Matahari yang masih bersembunyi dibalik bukit semakin meninggi dan menampakkan dirinya secara utuh seiring berputarnya jarum jam. Tanpa terasa pagi hari yang sejuk mulai digantikan dengan siang hari yang panas. Clarabelle menengok jam dinding dengan sebal. Jarum pendek mulai mengarah keangka satu namun Ellgar belum juga datang.
Telinga Clarabelle mendengar suara deruan mobil dihalaman depan.
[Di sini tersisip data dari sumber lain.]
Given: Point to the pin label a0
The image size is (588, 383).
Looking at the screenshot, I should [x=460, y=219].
Secepat kilat Ia mengecek dan betapa kecewanya Ia saat tahu bahwa itu bukan mobil Ellgar dan bukan Ellgar pula yang keluar dari mobil itu.
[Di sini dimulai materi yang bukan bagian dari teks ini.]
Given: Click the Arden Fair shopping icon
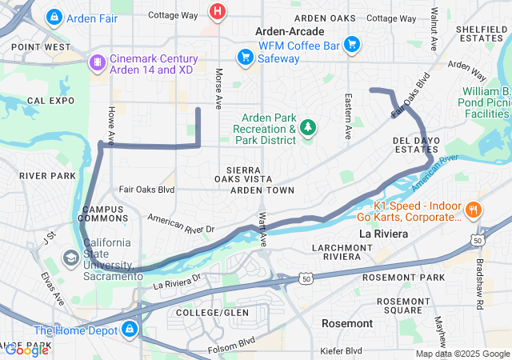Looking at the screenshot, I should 54,16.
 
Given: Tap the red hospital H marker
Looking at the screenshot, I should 217,11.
“Jason,” Terdengar suara Papa di daun pintu dengan nada yang sangat gembira.
“Assalamualaikum Om,” Sapa Jason sembari mencium tangan Papa Clarabelle dan memberikan senyuman hangat pada Clarabelle. Meski balasan Clarabelle hanya wajah datar tanpa ekspresi.
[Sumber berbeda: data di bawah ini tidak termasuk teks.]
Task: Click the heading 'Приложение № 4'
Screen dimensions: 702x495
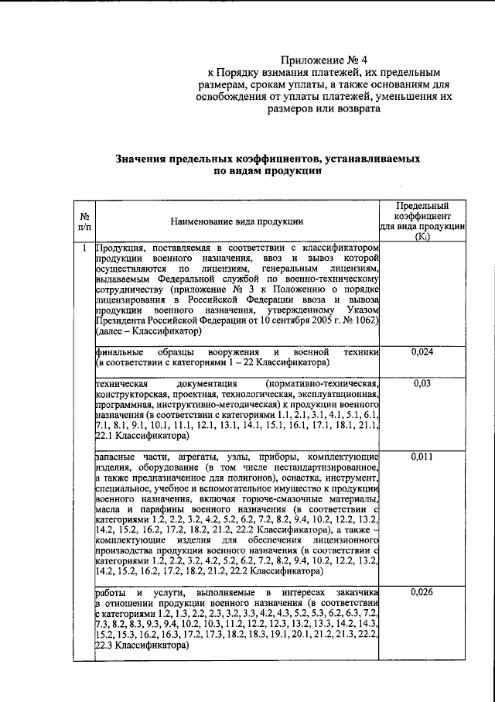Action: pyautogui.click(x=322, y=59)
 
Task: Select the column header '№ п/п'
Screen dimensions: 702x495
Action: pyautogui.click(x=83, y=222)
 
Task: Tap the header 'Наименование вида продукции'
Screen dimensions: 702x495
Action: pyautogui.click(x=236, y=222)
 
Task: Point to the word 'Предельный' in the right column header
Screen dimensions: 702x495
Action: pyautogui.click(x=422, y=206)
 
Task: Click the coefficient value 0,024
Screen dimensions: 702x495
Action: pyautogui.click(x=422, y=353)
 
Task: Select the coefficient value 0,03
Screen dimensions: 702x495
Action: pyautogui.click(x=422, y=382)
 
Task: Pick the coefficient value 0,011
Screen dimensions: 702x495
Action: pyautogui.click(x=422, y=457)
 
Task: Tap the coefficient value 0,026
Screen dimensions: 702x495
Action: pyautogui.click(x=422, y=593)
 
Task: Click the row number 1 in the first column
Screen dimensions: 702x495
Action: pyautogui.click(x=83, y=248)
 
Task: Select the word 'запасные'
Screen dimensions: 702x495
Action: pyautogui.click(x=114, y=457)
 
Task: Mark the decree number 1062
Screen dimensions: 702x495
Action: pyautogui.click(x=364, y=319)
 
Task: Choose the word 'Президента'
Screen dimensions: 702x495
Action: pyautogui.click(x=120, y=319)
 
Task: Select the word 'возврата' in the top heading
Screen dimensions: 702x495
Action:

“Clara sana ganti baju dan pergi bersama Jason.” Suruh Papa.
“T-tapi Pa Ellgar,”
“Kamu udah janji kan tadi," Papa Clarabelle mengingatkan.
Clarabelle masuk kedalam sambil menyeret kakinya pasrah. Ia tidak bisa membantah Papanya lagi karena semua sudah sudah disepakati tadi pagi.
“Jason,” Jason mengulurkan tangannya saat mereka berdua sudah berada didalam mobil.
Namun Clarabelle sama sekali tidak menggubrisnya.
Jason menarik kembali tangannya dan mulai mengemudikan mobilnya. “Mau kemana?” Tanya Jason mengawali percakapan.
“Terserah,” Clara menjawab seadanya.
“Segerra Cafe mau?”
“Gak,”
“Gimana kalo Jet Ski Cafe?”
“ Bosen,”
“Taman Cattleya aja ya,”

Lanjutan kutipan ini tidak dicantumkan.